29. Como foi decidido pelo Exmo. Senhor Conselheiro Oliveira Abreu em despacho proferido em 11 de Outubro de 2019, no processo n.º 4901/17.9T8OER.L1.S1, “… impõe-se que tenhamos em atenção que, deduzido pedido de reforma perante o Tribunal que proferiu a decisão, por dela não caber recurso ordinário, o Tribunal profere decisão definitiva sobre a questão suscitada — art. 617.º, n.º 6, do Código de Processo Civil”. “Assim sendo, não temos como deixar de reconhecer que estando em causa o conhecimento da reforma do acórdão reformando, a decisão proferida sobre a reclamada reforma, quando indeferida, como foi o caso, é insusceptível de recurso, nos termos enunciados, decorrente do art. 617.º, n.º 6, do Código Processo Civil”.
30. O raciocínio desenvolvido a propósito do objecto do recurso — do conteúdo da decisão impugnada — é reforçado pela disposição sobre os fundamentos do recurso do art. 674.º do Código de Processo Civil.

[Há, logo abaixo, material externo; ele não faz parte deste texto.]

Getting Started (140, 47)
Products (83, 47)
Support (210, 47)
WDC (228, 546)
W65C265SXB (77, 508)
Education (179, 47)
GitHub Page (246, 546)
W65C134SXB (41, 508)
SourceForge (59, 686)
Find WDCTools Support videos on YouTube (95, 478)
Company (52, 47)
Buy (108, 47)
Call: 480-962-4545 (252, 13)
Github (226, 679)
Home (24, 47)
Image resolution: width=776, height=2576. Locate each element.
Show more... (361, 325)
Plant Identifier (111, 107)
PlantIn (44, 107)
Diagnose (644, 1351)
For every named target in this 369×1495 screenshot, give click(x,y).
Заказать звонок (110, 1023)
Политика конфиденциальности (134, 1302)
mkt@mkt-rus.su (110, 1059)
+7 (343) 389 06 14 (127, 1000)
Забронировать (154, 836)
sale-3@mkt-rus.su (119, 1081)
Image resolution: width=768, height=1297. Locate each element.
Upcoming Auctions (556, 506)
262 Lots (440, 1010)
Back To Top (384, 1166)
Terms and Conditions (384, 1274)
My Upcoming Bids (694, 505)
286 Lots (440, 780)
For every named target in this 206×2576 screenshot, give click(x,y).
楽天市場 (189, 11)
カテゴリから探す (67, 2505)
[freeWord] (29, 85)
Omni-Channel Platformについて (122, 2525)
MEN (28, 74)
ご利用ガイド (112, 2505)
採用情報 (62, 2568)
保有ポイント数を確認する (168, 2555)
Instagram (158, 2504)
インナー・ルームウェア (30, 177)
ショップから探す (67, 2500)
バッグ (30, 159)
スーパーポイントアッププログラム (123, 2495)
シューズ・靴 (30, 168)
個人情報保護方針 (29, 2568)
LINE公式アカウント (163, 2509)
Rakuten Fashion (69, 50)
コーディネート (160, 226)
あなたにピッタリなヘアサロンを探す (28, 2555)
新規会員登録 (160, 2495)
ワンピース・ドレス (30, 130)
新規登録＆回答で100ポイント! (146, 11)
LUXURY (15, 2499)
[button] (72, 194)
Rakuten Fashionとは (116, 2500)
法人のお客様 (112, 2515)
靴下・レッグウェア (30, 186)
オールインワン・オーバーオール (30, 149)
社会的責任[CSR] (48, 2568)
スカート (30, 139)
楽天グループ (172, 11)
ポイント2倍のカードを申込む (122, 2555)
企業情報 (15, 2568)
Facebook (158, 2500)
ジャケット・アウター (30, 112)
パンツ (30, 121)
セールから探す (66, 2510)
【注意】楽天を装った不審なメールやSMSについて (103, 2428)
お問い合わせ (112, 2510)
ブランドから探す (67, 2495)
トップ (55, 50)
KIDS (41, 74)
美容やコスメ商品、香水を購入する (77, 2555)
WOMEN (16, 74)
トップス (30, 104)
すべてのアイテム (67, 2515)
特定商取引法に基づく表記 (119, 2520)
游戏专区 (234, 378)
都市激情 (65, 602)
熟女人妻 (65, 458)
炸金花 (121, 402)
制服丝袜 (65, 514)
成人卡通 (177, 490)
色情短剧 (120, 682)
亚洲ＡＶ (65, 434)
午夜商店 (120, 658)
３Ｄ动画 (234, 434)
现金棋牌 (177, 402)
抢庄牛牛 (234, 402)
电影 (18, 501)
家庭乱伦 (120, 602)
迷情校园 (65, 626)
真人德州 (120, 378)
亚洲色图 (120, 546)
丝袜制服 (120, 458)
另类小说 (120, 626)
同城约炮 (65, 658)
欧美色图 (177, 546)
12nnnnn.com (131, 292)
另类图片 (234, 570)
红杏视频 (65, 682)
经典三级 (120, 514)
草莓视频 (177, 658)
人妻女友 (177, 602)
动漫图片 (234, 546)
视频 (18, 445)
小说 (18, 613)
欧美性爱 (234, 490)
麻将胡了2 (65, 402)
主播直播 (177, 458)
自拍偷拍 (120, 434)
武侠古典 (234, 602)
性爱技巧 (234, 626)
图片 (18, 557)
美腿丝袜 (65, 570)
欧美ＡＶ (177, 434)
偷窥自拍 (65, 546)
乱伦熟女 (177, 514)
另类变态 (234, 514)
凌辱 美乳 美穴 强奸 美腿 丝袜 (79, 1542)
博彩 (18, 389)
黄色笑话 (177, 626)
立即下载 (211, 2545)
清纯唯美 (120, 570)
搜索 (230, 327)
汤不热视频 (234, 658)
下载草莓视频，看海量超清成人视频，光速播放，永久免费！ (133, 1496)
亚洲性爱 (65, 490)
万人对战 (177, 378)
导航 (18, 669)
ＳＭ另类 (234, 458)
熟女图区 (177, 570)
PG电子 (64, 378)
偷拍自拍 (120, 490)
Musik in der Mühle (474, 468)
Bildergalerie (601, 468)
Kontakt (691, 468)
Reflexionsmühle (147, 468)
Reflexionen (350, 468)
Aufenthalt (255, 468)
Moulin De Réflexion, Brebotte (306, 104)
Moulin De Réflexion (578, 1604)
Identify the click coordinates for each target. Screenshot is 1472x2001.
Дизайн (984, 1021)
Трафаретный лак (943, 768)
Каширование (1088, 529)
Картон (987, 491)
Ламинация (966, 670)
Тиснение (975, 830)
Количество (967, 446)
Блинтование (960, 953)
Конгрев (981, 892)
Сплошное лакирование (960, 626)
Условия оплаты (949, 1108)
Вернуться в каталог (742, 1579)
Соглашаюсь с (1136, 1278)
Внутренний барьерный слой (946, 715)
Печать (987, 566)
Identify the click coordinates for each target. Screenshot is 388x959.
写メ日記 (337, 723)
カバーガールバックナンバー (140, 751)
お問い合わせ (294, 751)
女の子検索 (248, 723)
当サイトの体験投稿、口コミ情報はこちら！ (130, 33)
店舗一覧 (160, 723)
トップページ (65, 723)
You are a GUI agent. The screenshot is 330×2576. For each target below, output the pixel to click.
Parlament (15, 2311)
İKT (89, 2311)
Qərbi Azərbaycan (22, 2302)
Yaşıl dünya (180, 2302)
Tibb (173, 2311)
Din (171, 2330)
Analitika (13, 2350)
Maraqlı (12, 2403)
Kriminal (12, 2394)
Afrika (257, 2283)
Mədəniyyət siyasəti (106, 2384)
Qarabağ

31. O art. 674.º, n.º 1, do Código de Processo Civil enumera os fundamentos do recurso de revista, dizendo que “a revista pode ter por fundamento:
a) A violação de lei substantiva, que pode consistir tanto no erro de interpretação ou de aplicação, como no erro de determinação da norma aplicável;b) A violação ou errada aplicação da lei de processo;
c) As nulidades previstas nos artigos 615.º e 666.º”
32. Os Recorrentes pretendem agora que o recurso seja admitido por ter como fundamento uma nulidade processual, “nos termos do art. 195º, n.º 1, do Código de Processo Civil”.
“Se o juiz conhecer de uma matéria de facto ou de direito alegada por uma das partes sem previamente ter sido concedida à parte contrária a possibilidade de exercer o contraditório, a decisão é nula por excesso de pronúncia (art. 615.º, n.º 1, al. d), 666.º, n.º 1, e 685.º), porque o juiz decide essa questão de facto ou de direito quando não estão reunidas as condições para se poder pronunciar sobre ela” [Miguel Teixeira de Sousa, anotação ao art. 3.º, in: CPC online — art. 1.º a 58.º, cit., pág. 4.)“A violação da proibição da decisão-surpresa implica um vício da própria decisão-surpresa. A decisão-surpresa é, em si mesma, um vício processual que nada tem a ver com a tramitação processual e, por isso, com as nulidades processuais. A decisão-surpresa é uma decisão nula por excesso de pronúncia (art. 615.o, n.o 1, al. d), 666.º, n.º 1, e 685.º), porque o tribunal conhece de matéria que, nas condições em que o fez, não podia conhecer […]” [Miguel Teixeira de Sousa, anotação ao art. 3.º, in: CPC online — art. 1.º a 58.º, cit., pág. 5.]